“You should know better. You’re old enough.”

“But I’d like to be a little bit of a tin hero to somebody,” the queer sophomore sobbed. “I’m going to do something. I have made up my mind to do something to produce notice. What would you advise?”

“Shoot yourself,” said Bruce gravely. “You’ll get an obituary notice.”

“Thanks!” retorted Jack. “I am not seeking posthumous glory, my wise friend. I don’t know of anything I have less use for. I want to do something that will make a lot of stunning girls cuddle round me like flies around a molasses-barrel. Now, if I could only take part in a duel!”

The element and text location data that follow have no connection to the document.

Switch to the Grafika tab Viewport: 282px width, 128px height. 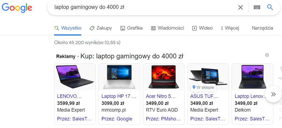132,28
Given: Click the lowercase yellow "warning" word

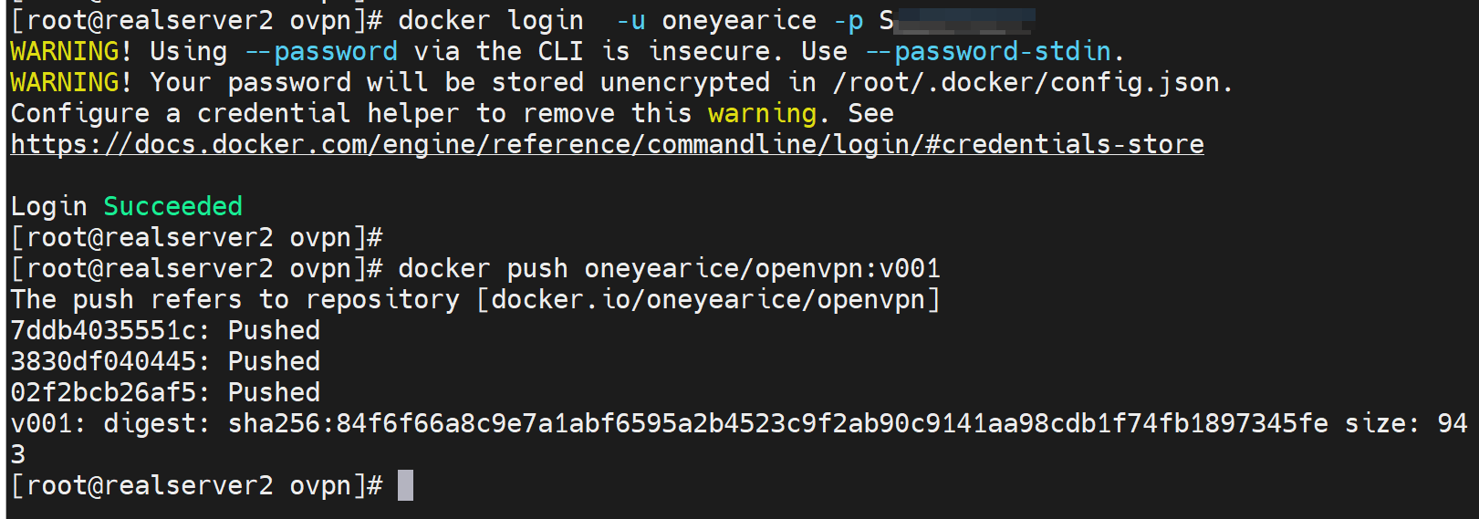Looking at the screenshot, I should click(x=762, y=113).
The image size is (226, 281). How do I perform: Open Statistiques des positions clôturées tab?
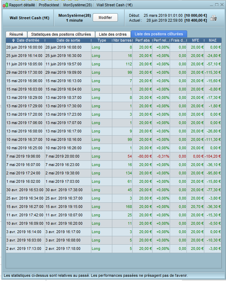click(61, 34)
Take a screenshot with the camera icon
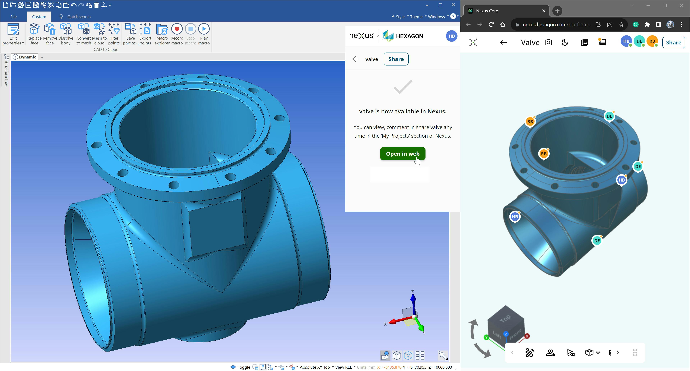Image resolution: width=690 pixels, height=371 pixels. [x=548, y=42]
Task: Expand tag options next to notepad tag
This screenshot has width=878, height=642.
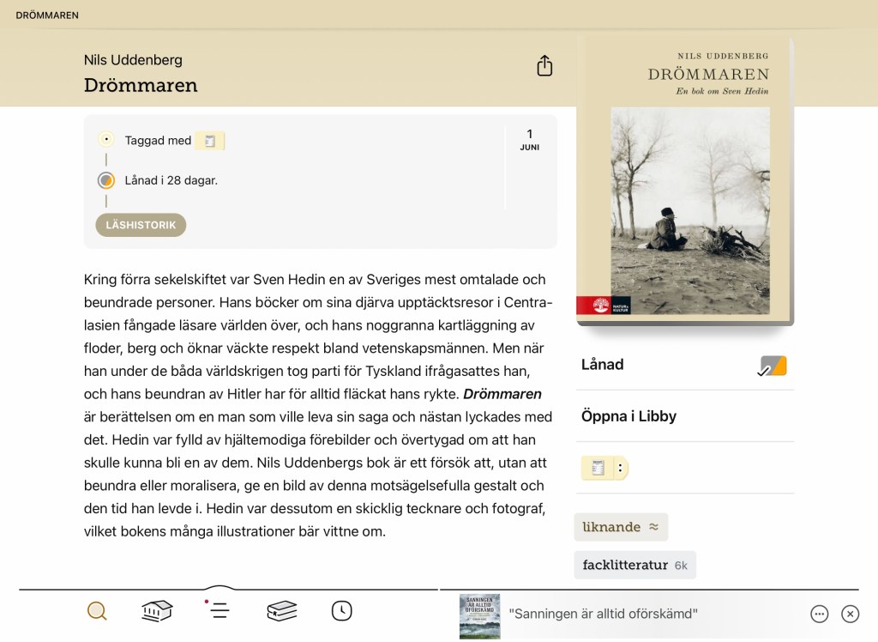Action: 620,468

“You will ‘duel’ to avoid such a method of obtaining glory,” said Bruce.

Jack gasped.

“Air!” he moaned faintly.

“That’s all anybody finds in your vicinity,” said Bruce, moving away.

Next to Merriwell, Dick Starbright seemed the most popular with the girls. The handsome freshman giant had won his spurs on the football-field. Having the build of a Spartan gladiator, the rosy face of a boy, and the pleasant manners of a Yale gentleman, it was not strange that he should find himself almost constantly the center of a bevy of handsome girls. And he knew what it meant when, in a careless, apparently thoughtless, manner, some of them rested their hands on his arm for a moment. They wanted to feel his muscle!